Niq Mhlongo is the author of the celebrated "kwaito generation" novel Dog Eat Dog, which is culled from his and his friends' experiences growing up in Soweto and attending The University of Witwatersrand in Johannesburg. He writes, "The end of apartheid gave rise to this new, youthful and energetic generation that expresses itself through kwaito, Afro-pop and rap music as well as through poetry - hence I refer to it as the kwaito generation. This is the new national, hybrid generation that is united in a new kind of struggle: against Aids, poverty, xenophobia, unemployment, crime, etc."
Mzekezeke expounds on the genre of music that made him famous. Recorded at the Vaal Institute of Technology Fresher's Ball, March 12, 2005.
Mzekezeke (pron: "Mm-ZEH-geh-ZEH-geh) is the Unknown Comic of kwaito. His real identity is unknown as he is never seen in public without his signature balaclava mask and yellow overalls. Mzekezeke hails from Tembisa, north of Johannesburg. He began his career as a recurring guest on Johannesburg radio station YFM, making prank calls and poking fun at celebrities. Soon he was recording his own CDs, winning awards and appearing on television. He says he wears the mask to "represent the normal man in the street. I'm the voice for the voiceless. I represent the poor people of this country. I'm their voice. As you can see me now, hear me now, I'm talking. They are not here to talk to you. Because they are in the ghetto."

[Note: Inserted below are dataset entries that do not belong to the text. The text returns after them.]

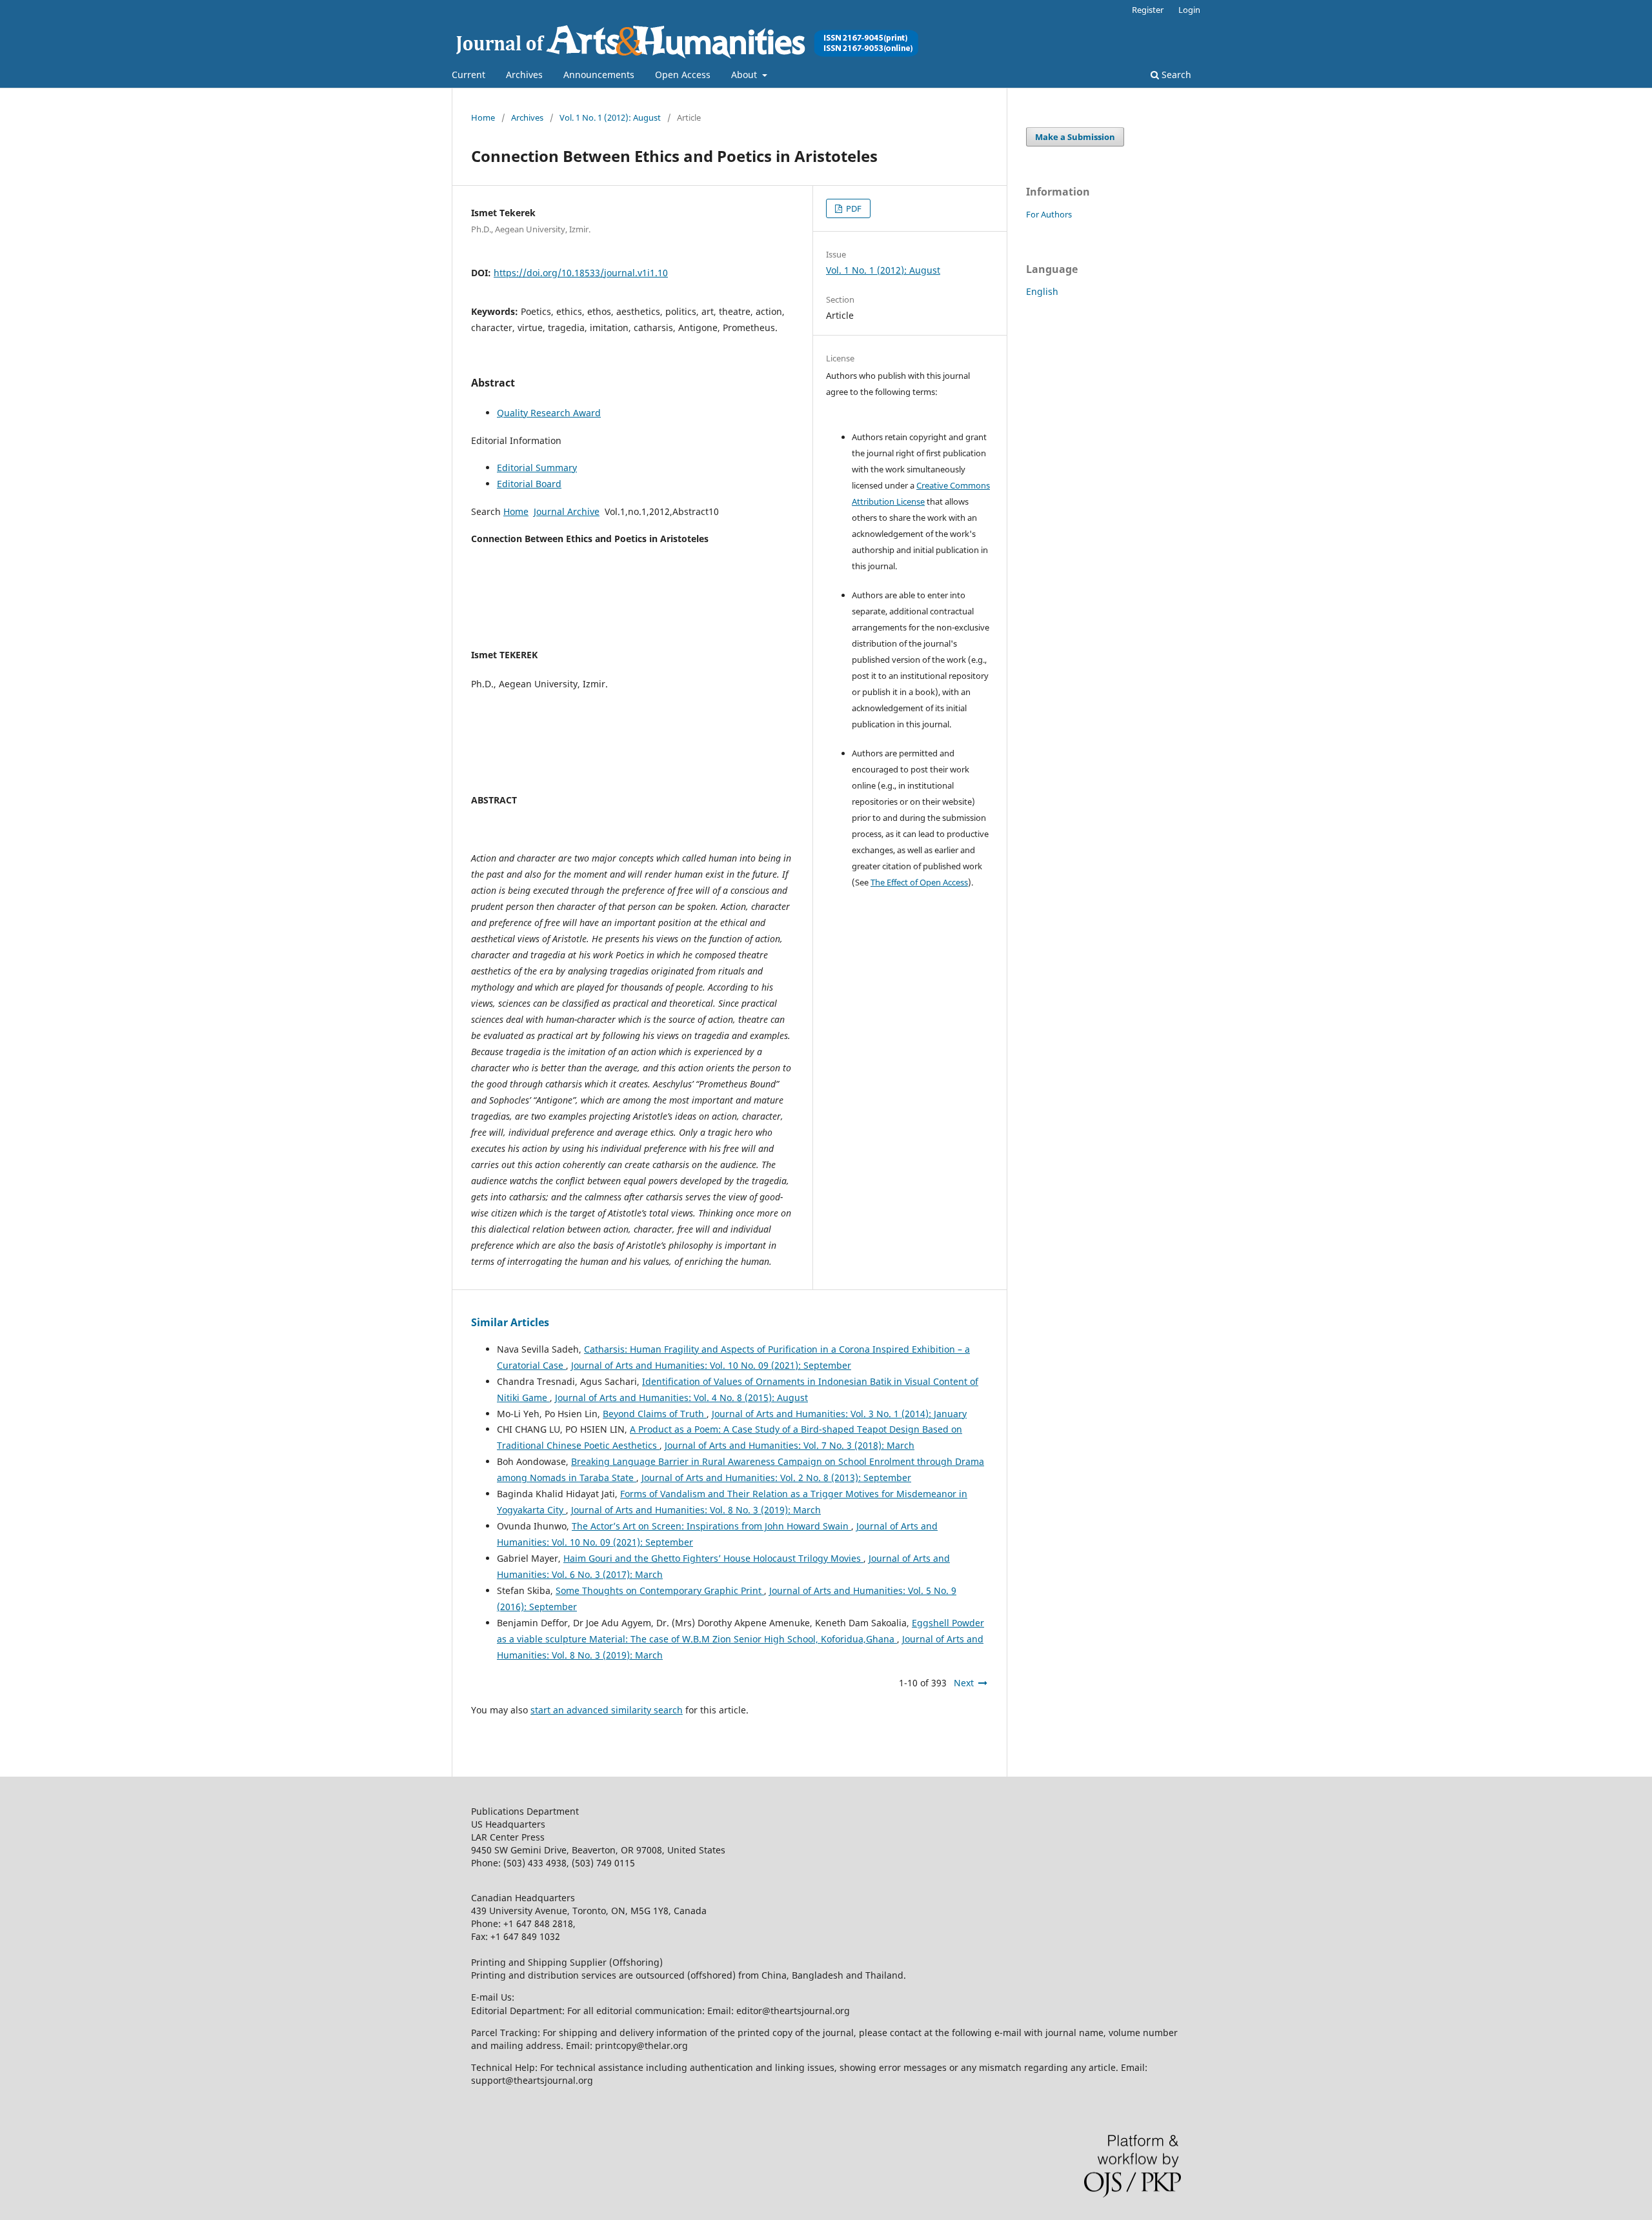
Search (1175, 74)
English (1042, 291)
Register (1147, 9)
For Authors (1049, 214)
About (745, 74)
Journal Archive (566, 511)
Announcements (598, 74)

Zola gives reporter Sean Cole an African name.
An extended free-style session with kwaito superstar Zola, his producer Thaso, Ghetto Ruff engineer Mpho Pholo (aka 37 MPH) and two of up-and-coming rappers Zola has taken under his wing, Tuks and Slice.
Zola - At a young age, Bonginkosi Dlamini was nicknamed Zola after the rough-and-tumble section of Soweto where he grew up. (It made sense, he says, since his uncle was nicknamed Soweto.) Years later he would become one of at least half a dozen kwaito stars to emerge from Zola, including kwaito pioneer Mdu Masilela and crossover sensation Mandoza (aka Mdu Tshabalala). Zola is probably the most popular kwaito artist in the country. His fame has been propelled by his hit reality TV show Zola 7 in which he travels around the country, and sometimes the continent, trying to solve people's problems and make their dreams come true. In 2005, he won the South African Music Association's Artist of the Year award. He is the owner of the music company Guluva Entertainment and a champion of younger performers whom he's helped into the industry. Lance Stehr of Ghetto Ruff records calls him the second biggest brand in the country next to Nelson Mandela.